Anyway, when I run the simulation and after the inductor current builds to ~480mA, cutting the current results in about a 6kv spike; it's that low because the transistor I'm using in the simulation breaks down. If I use an ideal switch instead, I get 20kv out of it. Increasing the parasitic capacitance decreases the peak voltage.

Adding a 470 Ohm resistor across the inductor gives a peak voltage of 247v, which makes sense as (470)/500mA = 247v. In order to get the peak voltage down into the 70-80v range, the resistance across the coil would have to be 120 Ohms; as 120 Ohms * 500mA + 12v = 72V. Of course, with no diode to prevent current flow through the resistor when the transistor was turned on, you'd have an extra 100mA current flowing; 500mA through the coil and 100mA through the 120 Ohm resistor.

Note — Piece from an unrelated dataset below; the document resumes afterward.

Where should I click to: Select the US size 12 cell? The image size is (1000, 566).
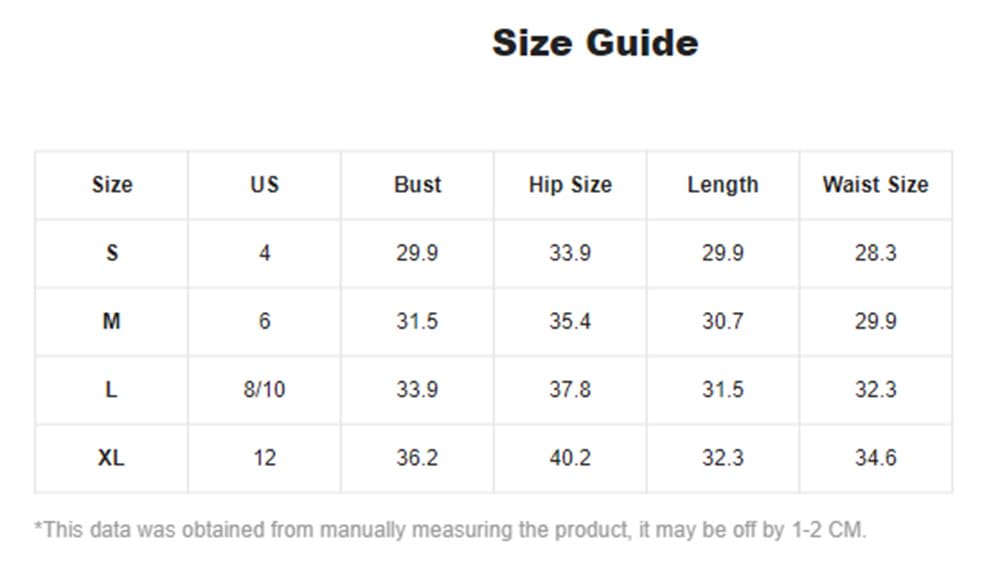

I've done some searching this morning, but it seems like higher-voltage transistors and MOSFETs have become pretty pricey. That would also be a LOT of individual parts to have to deal with.

Do you know of an IC that is rated for higher voltage than the ULN2803/ULN2003 and at least 1A sink current with multiple channels? The ULN2065B is the only one I know of offhand. It only has 4 channels vs the 7 or 8 of the other two, but it's rated for 1.5A/ch, and 80v vs 50v.

I don't know how many solenoids our OP is planning on turning OFF at one time. If there would only be ONE turning off at any given time, then one diode per solenoid and one transorb would take care of them all (wiring inductance would be a factor; caps would be needed to slow the rise time if runs would be lengthy)
 

Thread Starter

Tomas_2

Joined Oct 8, 2011
15
The question is, what reversed-biased rectifier diode and what zener to use? Suggestions are welcomed!

I noted that the IRF840 supports up to 500V, in this case is it safe NOT to use a snubber? Maybe only a small one is needed....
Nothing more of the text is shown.